CSIRO’s research vessel the Investigator, along with 54 people on board, will leave on Wednesday to travel between Tasmania and Antarctica to study the currents on a 36-day science expedition.
For the first time, scientists will validate imagery of the Southern Ocean taken by a groundbreaking satellite, Surface Water and Ocean Topography (SWOT), which was developed by NASA and French space agency Centre National d’Etudes Spatiales.
“The Antarctic Circumpolar Current generates whirling eddies and finer scale dynamics that we’re trying to understand, which are the prime suspect for warm water seeping towards the (South) Pole,” CSIRO voyage co-chief scientist Dr Benoit Legresy said.
“Its so strong that it isolates the warm water in the north here – although people think Tassie waters are not so hot – from the really cold one south in the Antarctic. It creates a barrier that keeps Antarctica cool and maintains the cold ice.”
Dr Legresy said there were five eddy “heat flux gates”, which he described as wiggles, that scientists believe act as a gateway for heat leaking south.
“We’re going to track down those small features, around the Antarctic Circle, that we think explain the heat seeping into polar waters,” he said.

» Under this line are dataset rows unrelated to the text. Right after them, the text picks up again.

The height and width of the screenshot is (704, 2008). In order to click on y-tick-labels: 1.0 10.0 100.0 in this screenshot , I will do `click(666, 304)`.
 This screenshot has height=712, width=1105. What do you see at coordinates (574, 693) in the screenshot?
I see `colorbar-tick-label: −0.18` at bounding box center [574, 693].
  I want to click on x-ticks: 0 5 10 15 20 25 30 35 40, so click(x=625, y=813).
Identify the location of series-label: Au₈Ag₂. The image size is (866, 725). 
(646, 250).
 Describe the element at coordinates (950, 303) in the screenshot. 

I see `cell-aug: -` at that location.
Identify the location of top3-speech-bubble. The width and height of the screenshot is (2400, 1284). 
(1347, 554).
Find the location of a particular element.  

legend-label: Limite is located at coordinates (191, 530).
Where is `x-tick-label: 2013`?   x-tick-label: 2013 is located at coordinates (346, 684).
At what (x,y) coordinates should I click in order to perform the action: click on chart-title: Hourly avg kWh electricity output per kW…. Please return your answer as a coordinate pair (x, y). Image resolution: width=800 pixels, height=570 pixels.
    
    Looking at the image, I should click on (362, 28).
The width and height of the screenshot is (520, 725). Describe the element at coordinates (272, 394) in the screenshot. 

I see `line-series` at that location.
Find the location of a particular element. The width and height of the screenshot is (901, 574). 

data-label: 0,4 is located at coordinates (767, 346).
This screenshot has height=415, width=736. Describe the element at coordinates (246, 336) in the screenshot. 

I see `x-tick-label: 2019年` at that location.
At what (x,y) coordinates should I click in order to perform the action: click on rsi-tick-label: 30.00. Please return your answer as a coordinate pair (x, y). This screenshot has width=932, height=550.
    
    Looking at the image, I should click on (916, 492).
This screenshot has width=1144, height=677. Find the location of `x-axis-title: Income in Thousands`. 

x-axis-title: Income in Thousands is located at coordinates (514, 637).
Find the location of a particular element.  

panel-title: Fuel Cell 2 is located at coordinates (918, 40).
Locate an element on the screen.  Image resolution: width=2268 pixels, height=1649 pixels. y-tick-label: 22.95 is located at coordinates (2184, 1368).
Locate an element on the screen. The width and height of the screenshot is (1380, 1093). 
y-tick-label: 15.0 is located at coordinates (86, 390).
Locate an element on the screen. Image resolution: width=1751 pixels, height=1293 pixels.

“SWOT is measuring the ocean topography which is the equivalent of atmospheric pressure for the atmosphere, so the weather map you look at is the atmospheric pressure equivalent for the ocean is the surface topography.”
The RV Investigator crew will be running a 24-hour ship, with shift work from 2am to 2pm or 2pm to 2am.
University of Tasmania’s Australian Antarctic Program Partnership voyage co-chief scientist, Associate Professor Helen Phillips, said the satellite was breakthrough technology that exposed eddies on a finer scale.
“For a short-sighted person, you look in the distance and you can see maybe there’s a tree but you put your glasses on and you can see all the leaves and that’s the transition from our traditional satellite altimeters where we know that there are these large eddies that are really important for moving heat around in the ocean,” she said.
“But with the SWOT satellite, we can see the very fine-scale features that are breaking away from these eddies that we think actually do most of the work.
“The SWOT satellite is such an incredible revolution and we have other advances in the instruments that we put in the water, including really incredible gliders that get piloted from the ship that are measuring what the satellite’s seeing at the surface but showing us what the structure is underneath the water and that three-dimensional picture is so valuable.”